**TASK BRIEF**
Copy every line of the records below word for word, leaving out the pictures.

## begin MATERIAL SHOWN

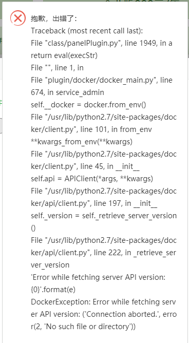Click the "抱歉，出错了" heading text
The width and height of the screenshot is (189, 343).
point(53,18)
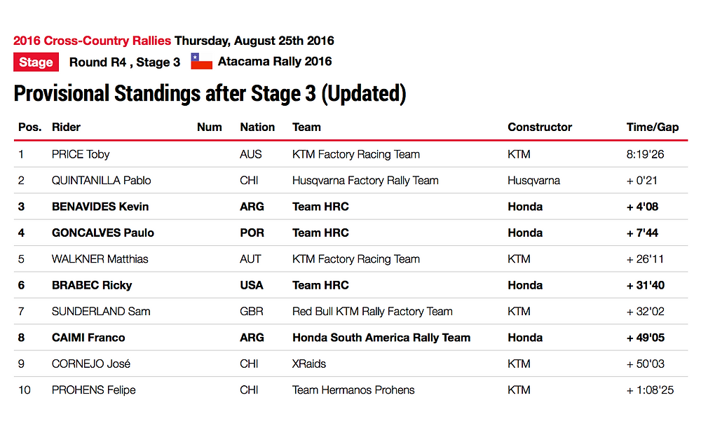Select the Husqvarna constructor cell
The width and height of the screenshot is (701, 435).
[x=533, y=181]
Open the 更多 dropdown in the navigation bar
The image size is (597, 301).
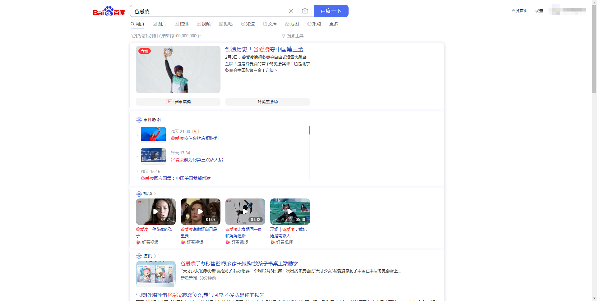point(333,24)
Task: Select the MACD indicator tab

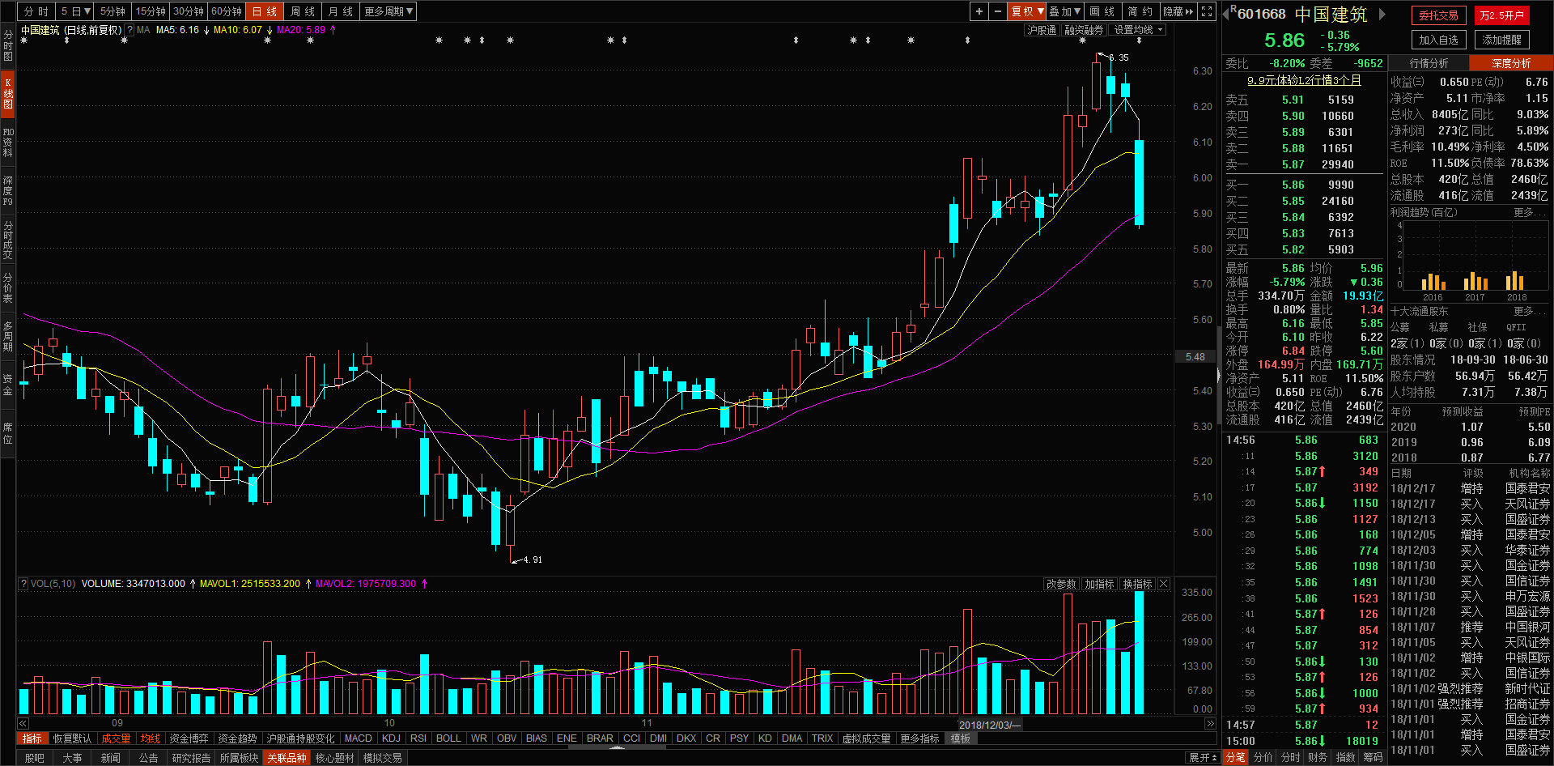Action: pos(358,738)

## end MATERIAL SHOWN

**ANSWER TO THIS EXERCISE**
Click the "抱歉，出错了" heading text
The width and height of the screenshot is (189, 343).
point(53,18)
Select the Husqvarna constructor cell
The width and height of the screenshot is (701, 435).
[x=533, y=181]
Open the 更多 dropdown in the navigation bar
The image size is (597, 301).
point(333,24)
Task: Select the MACD indicator tab

Action: pos(358,738)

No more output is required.